A lower discount rate has offset positive returns on investments and the effect of the transfer of a €500m holding in Siemens Energy to an external Pensionsfonds vehicle, boosting pension liabilities to €1.5bn, according to Siemens in its latest quarterly results.
Provisions for pensions and similar obligations increased slightly on Siemens’s balance sheet to €1.5bn, as of the end of December, compared with €1.4bn at the end of September, Siemens reported this week.
The Munich-based company has now transferred a further 8% stake in its Siemens Energy subsidiary to its pension asset manager Siemens Pension-Trust eV, reducing the parent company’s stake in the company to 17.1%. The firm has a history of funding pensions by transferring stakes in subsidiaries to its pension funds.
Siemens recorded a €500m profit from the transfers of the stake, and the associated termination of accounting the stake using the equity method, it said in its Q1 2024 results statement. The company’s fiscal year runs to end-September.
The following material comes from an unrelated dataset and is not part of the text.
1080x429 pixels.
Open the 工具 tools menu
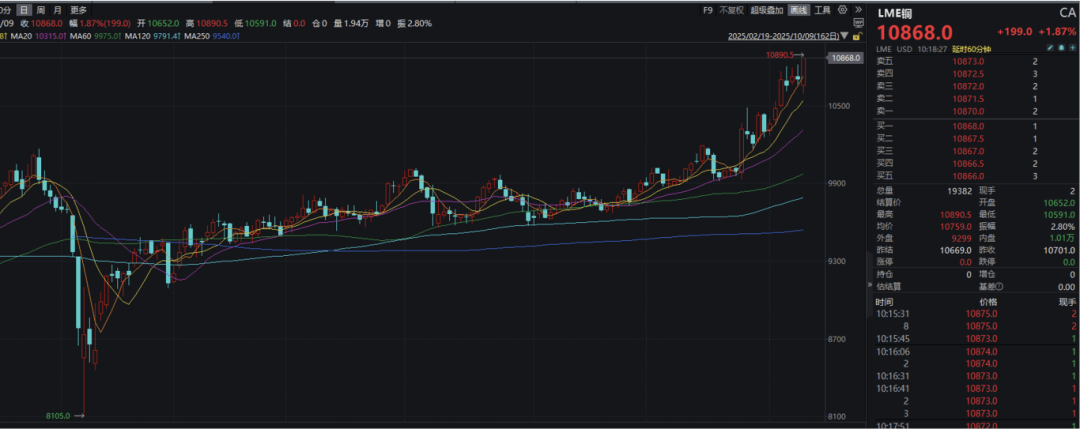tap(822, 10)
Siemens did not disclose how much the stake was worth at the time of the transfer.
The transfer of the stake to the Siemens Pension-Trust e.V. means that Siemens has no longer “any significant influence” on Siemens Energy, it said.
As a result, Siemens is not accounting for the stake using the equity method, while the remaining 17.1% stake in Siemens Energy is reported as a financial asset that is measured at fair value, the company added in a statement.
Siemens also announced its intention to gradually reduce its stake in Siemens Energy over time. It also transferred a 6.8% stake of Siemens Energy to the Siemens Pension-Trust at the end of June last year.
Siemens Pension-Trust held a 9.9% stake in Siemens Energy at the time of its spin-off in 2020, but has, meanwhile, completely sold its holdings.
Poor performance of the subsidiary Siemens Gamesa has had a negative impact on the results of Siemens Energy, stoking fears of risks for the investment of the Pensionsfonds in the company.